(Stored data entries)
- Opening Delimiter -

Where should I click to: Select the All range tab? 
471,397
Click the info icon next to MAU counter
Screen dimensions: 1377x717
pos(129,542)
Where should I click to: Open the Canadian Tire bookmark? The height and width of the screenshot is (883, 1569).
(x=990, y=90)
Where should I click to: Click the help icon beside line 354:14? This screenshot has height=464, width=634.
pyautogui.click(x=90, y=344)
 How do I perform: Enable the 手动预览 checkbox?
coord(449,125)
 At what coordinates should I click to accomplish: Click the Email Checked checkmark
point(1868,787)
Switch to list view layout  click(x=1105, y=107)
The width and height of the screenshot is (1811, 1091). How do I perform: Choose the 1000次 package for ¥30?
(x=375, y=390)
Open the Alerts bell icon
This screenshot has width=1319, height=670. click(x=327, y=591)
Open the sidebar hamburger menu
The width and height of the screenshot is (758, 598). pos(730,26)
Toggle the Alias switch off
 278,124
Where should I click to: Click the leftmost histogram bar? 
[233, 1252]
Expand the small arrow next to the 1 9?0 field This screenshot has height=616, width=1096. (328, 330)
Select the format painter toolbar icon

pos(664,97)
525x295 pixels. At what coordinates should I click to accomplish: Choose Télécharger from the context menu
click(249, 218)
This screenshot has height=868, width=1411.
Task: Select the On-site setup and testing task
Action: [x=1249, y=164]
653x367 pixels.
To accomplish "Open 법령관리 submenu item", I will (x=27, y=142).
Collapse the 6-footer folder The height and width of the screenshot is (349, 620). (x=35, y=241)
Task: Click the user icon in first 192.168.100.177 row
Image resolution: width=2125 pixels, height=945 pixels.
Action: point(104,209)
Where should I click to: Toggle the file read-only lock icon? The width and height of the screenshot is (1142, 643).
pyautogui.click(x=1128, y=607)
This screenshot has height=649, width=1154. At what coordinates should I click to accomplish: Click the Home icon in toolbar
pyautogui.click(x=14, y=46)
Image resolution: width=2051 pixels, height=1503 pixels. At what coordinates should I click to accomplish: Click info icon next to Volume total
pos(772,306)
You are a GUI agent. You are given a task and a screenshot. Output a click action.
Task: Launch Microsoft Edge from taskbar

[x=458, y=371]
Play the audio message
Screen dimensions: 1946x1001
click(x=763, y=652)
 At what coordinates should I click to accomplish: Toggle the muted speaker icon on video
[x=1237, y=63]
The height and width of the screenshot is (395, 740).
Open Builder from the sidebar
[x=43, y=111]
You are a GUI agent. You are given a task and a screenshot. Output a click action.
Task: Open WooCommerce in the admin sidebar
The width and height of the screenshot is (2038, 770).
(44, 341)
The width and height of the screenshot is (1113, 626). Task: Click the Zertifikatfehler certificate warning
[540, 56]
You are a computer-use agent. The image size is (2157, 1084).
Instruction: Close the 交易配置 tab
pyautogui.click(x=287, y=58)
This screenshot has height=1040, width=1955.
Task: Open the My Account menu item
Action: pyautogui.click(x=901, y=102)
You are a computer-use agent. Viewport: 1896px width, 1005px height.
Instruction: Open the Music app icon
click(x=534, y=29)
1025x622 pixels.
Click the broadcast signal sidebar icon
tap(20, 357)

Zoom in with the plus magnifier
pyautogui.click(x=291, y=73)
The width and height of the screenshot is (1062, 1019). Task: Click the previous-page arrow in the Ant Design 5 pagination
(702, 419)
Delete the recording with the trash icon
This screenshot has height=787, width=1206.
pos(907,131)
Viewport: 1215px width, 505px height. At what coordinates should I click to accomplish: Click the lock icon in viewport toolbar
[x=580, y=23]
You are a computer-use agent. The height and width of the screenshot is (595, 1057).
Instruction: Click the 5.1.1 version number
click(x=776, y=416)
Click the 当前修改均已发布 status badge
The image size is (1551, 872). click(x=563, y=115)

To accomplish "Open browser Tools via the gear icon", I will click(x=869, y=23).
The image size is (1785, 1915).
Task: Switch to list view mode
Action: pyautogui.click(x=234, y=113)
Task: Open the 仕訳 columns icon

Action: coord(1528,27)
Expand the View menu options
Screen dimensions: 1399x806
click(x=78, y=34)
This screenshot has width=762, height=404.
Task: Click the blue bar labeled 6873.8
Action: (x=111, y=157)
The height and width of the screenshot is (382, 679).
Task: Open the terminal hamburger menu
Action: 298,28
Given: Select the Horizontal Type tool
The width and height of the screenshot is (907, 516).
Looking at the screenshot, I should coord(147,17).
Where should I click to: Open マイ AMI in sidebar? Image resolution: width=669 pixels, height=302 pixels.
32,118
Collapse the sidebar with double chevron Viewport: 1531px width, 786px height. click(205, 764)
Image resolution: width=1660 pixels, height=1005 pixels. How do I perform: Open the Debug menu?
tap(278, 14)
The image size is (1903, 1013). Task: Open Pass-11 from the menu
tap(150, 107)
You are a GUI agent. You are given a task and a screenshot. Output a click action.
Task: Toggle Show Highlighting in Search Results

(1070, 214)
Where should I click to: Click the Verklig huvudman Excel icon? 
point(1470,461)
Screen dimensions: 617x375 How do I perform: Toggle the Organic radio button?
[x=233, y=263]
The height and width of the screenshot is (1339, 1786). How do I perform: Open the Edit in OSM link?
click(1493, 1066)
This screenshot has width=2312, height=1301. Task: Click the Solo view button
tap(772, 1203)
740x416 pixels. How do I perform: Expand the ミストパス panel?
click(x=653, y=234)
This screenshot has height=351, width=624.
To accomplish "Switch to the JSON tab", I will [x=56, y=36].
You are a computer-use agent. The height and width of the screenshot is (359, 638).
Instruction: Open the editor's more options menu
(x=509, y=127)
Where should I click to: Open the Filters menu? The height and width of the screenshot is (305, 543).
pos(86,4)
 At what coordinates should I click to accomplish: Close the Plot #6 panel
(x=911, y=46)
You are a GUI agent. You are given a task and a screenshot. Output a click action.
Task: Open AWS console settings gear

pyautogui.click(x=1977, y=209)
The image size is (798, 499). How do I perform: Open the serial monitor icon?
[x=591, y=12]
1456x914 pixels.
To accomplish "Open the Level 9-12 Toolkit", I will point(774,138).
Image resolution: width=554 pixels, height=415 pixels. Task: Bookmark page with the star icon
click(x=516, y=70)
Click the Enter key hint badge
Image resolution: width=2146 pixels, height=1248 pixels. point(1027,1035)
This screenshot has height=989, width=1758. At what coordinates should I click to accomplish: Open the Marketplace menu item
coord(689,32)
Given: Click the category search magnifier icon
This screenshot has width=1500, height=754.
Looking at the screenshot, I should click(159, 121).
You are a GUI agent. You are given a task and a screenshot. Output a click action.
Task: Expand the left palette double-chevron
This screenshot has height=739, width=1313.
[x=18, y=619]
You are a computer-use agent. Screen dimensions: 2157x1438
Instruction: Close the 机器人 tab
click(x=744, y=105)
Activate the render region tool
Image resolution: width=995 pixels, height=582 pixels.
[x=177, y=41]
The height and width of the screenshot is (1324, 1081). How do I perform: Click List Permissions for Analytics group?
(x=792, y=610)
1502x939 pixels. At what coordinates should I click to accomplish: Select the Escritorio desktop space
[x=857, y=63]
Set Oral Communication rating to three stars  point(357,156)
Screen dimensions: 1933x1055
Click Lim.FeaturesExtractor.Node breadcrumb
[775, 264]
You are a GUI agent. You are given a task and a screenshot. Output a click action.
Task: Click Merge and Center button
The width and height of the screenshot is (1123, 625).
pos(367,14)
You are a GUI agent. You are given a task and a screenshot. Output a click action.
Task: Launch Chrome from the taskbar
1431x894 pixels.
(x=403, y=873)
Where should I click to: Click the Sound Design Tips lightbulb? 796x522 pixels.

- Closing Delimiter -

WORK REQUIRED:
Set out the records again, exactly as they appear above.

OUTPUT FOR THIS EXERCISE:
Where should I click to: Select the All range tab? 
471,397
Click the info icon next to MAU counter
Screen dimensions: 1377x717
pos(129,542)
Where should I click to: Open the Canadian Tire bookmark? The height and width of the screenshot is (883, 1569).
(x=990, y=90)
Where should I click to: Click the help icon beside line 354:14? This screenshot has height=464, width=634.
pyautogui.click(x=90, y=344)
 How do I perform: Enable the 手动预览 checkbox?
coord(449,125)
 At what coordinates should I click to accomplish: Click the Email Checked checkmark
point(1868,787)
Switch to list view layout  click(x=1105, y=107)
The width and height of the screenshot is (1811, 1091). How do I perform: Choose the 1000次 package for ¥30?
(x=375, y=390)
Open the Alerts bell icon
This screenshot has width=1319, height=670. click(x=327, y=591)
Open the sidebar hamburger menu
The width and height of the screenshot is (758, 598). pos(730,26)
Toggle the Alias switch off
 278,124
Where should I click to: Click the leftmost histogram bar? 
[233, 1252]
Expand the small arrow next to the 1 9?0 field This screenshot has height=616, width=1096. (328, 330)
Select the format painter toolbar icon

pos(664,97)
525x295 pixels. At what coordinates should I click to accomplish: Choose Télécharger from the context menu
click(249, 218)
This screenshot has height=868, width=1411.
Task: Select the On-site setup and testing task
Action: [x=1249, y=164]
653x367 pixels.
To accomplish "Open 법령관리 submenu item", I will (x=27, y=142).
Collapse the 6-footer folder The height and width of the screenshot is (349, 620). (x=35, y=241)
Task: Click the user icon in first 192.168.100.177 row
Image resolution: width=2125 pixels, height=945 pixels.
Action: point(104,209)
Where should I click to: Toggle the file read-only lock icon? The width and height of the screenshot is (1142, 643).
pyautogui.click(x=1128, y=607)
This screenshot has height=649, width=1154. At what coordinates should I click to accomplish: Click the Home icon in toolbar
pyautogui.click(x=14, y=46)
Image resolution: width=2051 pixels, height=1503 pixels. At what coordinates should I click to accomplish: Click info icon next to Volume total
pos(772,306)
You are a GUI agent. You are given a task and a screenshot. Output a click action.
Task: Launch Microsoft Edge from taskbar

[x=458, y=371]
Play the audio message
Screen dimensions: 1946x1001
click(x=763, y=652)
 At what coordinates should I click to accomplish: Toggle the muted speaker icon on video
[x=1237, y=63]
The height and width of the screenshot is (395, 740).
Open Builder from the sidebar
[x=43, y=111]
You are a GUI agent. You are given a task and a screenshot. Output a click action.
Task: Open WooCommerce in the admin sidebar
The width and height of the screenshot is (2038, 770).
(44, 341)
The width and height of the screenshot is (1113, 626). Task: Click the Zertifikatfehler certificate warning
[540, 56]
You are a computer-use agent. The image size is (2157, 1084).
Instruction: Close the 交易配置 tab
pyautogui.click(x=287, y=58)
This screenshot has height=1040, width=1955.
Task: Open the My Account menu item
Action: pyautogui.click(x=901, y=102)
You are a computer-use agent. Viewport: 1896px width, 1005px height.
Instruction: Open the Music app icon
click(x=534, y=29)
1025x622 pixels.
Click the broadcast signal sidebar icon
tap(20, 357)

Zoom in with the plus magnifier
pyautogui.click(x=291, y=73)
The width and height of the screenshot is (1062, 1019). Task: Click the previous-page arrow in the Ant Design 5 pagination
(702, 419)
Delete the recording with the trash icon
This screenshot has height=787, width=1206.
pos(907,131)
Viewport: 1215px width, 505px height. At what coordinates should I click to accomplish: Click the lock icon in viewport toolbar
[x=580, y=23]
You are a computer-use agent. The height and width of the screenshot is (595, 1057).
Instruction: Click the 5.1.1 version number
click(x=776, y=416)
Click the 当前修改均已发布 status badge
The image size is (1551, 872). click(x=563, y=115)

To accomplish "Open browser Tools via the gear icon", I will click(x=869, y=23).
The image size is (1785, 1915).
Task: Switch to list view mode
Action: pyautogui.click(x=234, y=113)
Task: Open the 仕訳 columns icon

Action: coord(1528,27)
Expand the View menu options
Screen dimensions: 1399x806
click(x=78, y=34)
This screenshot has width=762, height=404.
Task: Click the blue bar labeled 6873.8
Action: (x=111, y=157)
The height and width of the screenshot is (382, 679).
Task: Open the terminal hamburger menu
Action: 298,28
Given: Select the Horizontal Type tool
The width and height of the screenshot is (907, 516).
Looking at the screenshot, I should coord(147,17).
Where should I click to: Open マイ AMI in sidebar? Image resolution: width=669 pixels, height=302 pixels.
32,118
Collapse the sidebar with double chevron Viewport: 1531px width, 786px height. click(205, 764)
Image resolution: width=1660 pixels, height=1005 pixels. How do I perform: Open the Debug menu?
tap(278, 14)
The image size is (1903, 1013). Task: Open Pass-11 from the menu
tap(150, 107)
You are a GUI agent. You are given a task and a screenshot. Output a click action.
Task: Toggle Show Highlighting in Search Results

(1070, 214)
Where should I click to: Click the Verklig huvudman Excel icon? 
point(1470,461)
Screen dimensions: 617x375 How do I perform: Toggle the Organic radio button?
[x=233, y=263]
The height and width of the screenshot is (1339, 1786). How do I perform: Open the Edit in OSM link?
click(1493, 1066)
This screenshot has width=2312, height=1301. Task: Click the Solo view button
tap(772, 1203)
740x416 pixels. How do I perform: Expand the ミストパス panel?
click(x=653, y=234)
This screenshot has height=351, width=624.
To accomplish "Switch to the JSON tab", I will [x=56, y=36].
You are a computer-use agent. The height and width of the screenshot is (359, 638).
Instruction: Open the editor's more options menu
(x=509, y=127)
Where should I click to: Open the Filters menu? The height and width of the screenshot is (305, 543).
pos(86,4)
 At what coordinates should I click to accomplish: Close the Plot #6 panel
(x=911, y=46)
You are a GUI agent. You are given a task and a screenshot. Output a click action.
Task: Open AWS console settings gear

pyautogui.click(x=1977, y=209)
The image size is (798, 499). How do I perform: Open the serial monitor icon?
[x=591, y=12]
1456x914 pixels.
To accomplish "Open the Level 9-12 Toolkit", I will point(774,138).
Image resolution: width=554 pixels, height=415 pixels. Task: Bookmark page with the star icon
click(x=516, y=70)
Click the Enter key hint badge
Image resolution: width=2146 pixels, height=1248 pixels. point(1027,1035)
This screenshot has height=989, width=1758. At what coordinates should I click to accomplish: Open the Marketplace menu item
coord(689,32)
Given: Click the category search magnifier icon
This screenshot has width=1500, height=754.
Looking at the screenshot, I should click(159, 121).
You are a GUI agent. You are given a task and a screenshot. Output a click action.
Task: Expand the left palette double-chevron
This screenshot has height=739, width=1313.
[x=18, y=619]
You are a computer-use agent. Screen dimensions: 2157x1438
Instruction: Close the 机器人 tab
click(x=744, y=105)
Activate the render region tool
Image resolution: width=995 pixels, height=582 pixels.
[x=177, y=41]
The height and width of the screenshot is (1324, 1081). How do I perform: Click List Permissions for Analytics group?
(x=792, y=610)
1502x939 pixels. At what coordinates should I click to accomplish: Select the Escritorio desktop space
[x=857, y=63]
Set Oral Communication rating to three stars  point(357,156)
Screen dimensions: 1933x1055
Click Lim.FeaturesExtractor.Node breadcrumb
[775, 264]
You are a GUI agent. You are given a task and a screenshot. Output a click action.
Task: Click Merge and Center button
The width and height of the screenshot is (1123, 625).
pos(367,14)
You are a GUI agent. You are given a task and a screenshot. Output a click action.
Task: Launch Chrome from the taskbar
1431x894 pixels.
(x=403, y=873)
Where should I click to: Click the Sound Design Tips lightbulb? 796x522 pixels.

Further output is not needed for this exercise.